Okay thanks. And then can you just briefly run through the paragraph four filings, you guys received and what extent?

I will ask Jo Kennedy, our General Counsel to weigh in on that one. Jo?

Sure. We are at the early stages of the paragraph four litigation related to potential generic competition for Vascepa. So that process is a process that plays out over years and we are not yet at a stage where we have seen anything that troubles us in anyone to perform. I remind the group to be as -- 40 patents now that cover Vascepa and various usages and as I told you patent has gone through a long patent prosecution efforts with U.S. (inaudible) that many of you pay attention to during that process and we feel very good about those patents. And so we look forward to litigating those patents and see how litigation progress and of course anyone who is interested in the filing that litigation is welcome to file that litigation through the public filing system with the U.S. Courts.

And so you have filed suit against anyone filling the paragraph four?

We have filed suit against everyone who has filed the paragraph four.

Okay and then is there a 30-month stay date or the FDA not, has it not gone that for you?

So the 30-month day date is we have disclosed in our last quarterly filing is in September 2015.

Okay, thank you.

Our next question comes from David (inaudible).
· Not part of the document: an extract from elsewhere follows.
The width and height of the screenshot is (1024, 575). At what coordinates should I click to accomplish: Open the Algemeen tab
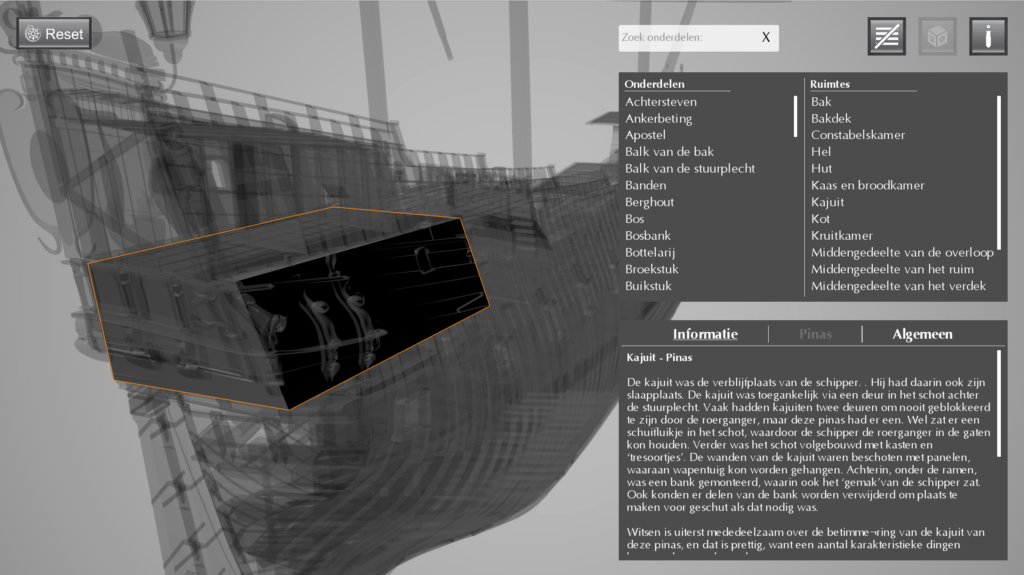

Please ask your question.

Two questions, have you predicated whether your sales have to go to break-even?

We have not given guidance on that at this juncture. There are too many variables involved including the conduct of the recent study for example.

And if your ANCHOR study doesn’t go through and you decide to pull out or to reduce the study, does your burning drop in half?

We are currently spending on the REDUCE-IT study between $30 million and $40 million per year that during the enrolment phase study and it does vary from quarter to quarter. Whether to curtail or reduce the study, that number obviously is saving not immediately but it would be saving as trial might would wind down as to whether that represents – what fraction of our expenses that represent that you calculate.

Thank you. And ladies and gentleman there are no further questions at this time. I will turn the conference back to management for closing remarks. Thank you.

Thank you everybody for joining us here today. We appreciate the interest and support and we look forward to further updates with you as we progress this year. Thank you and good day.

Thank you. All parties may disconnect. Have a great day.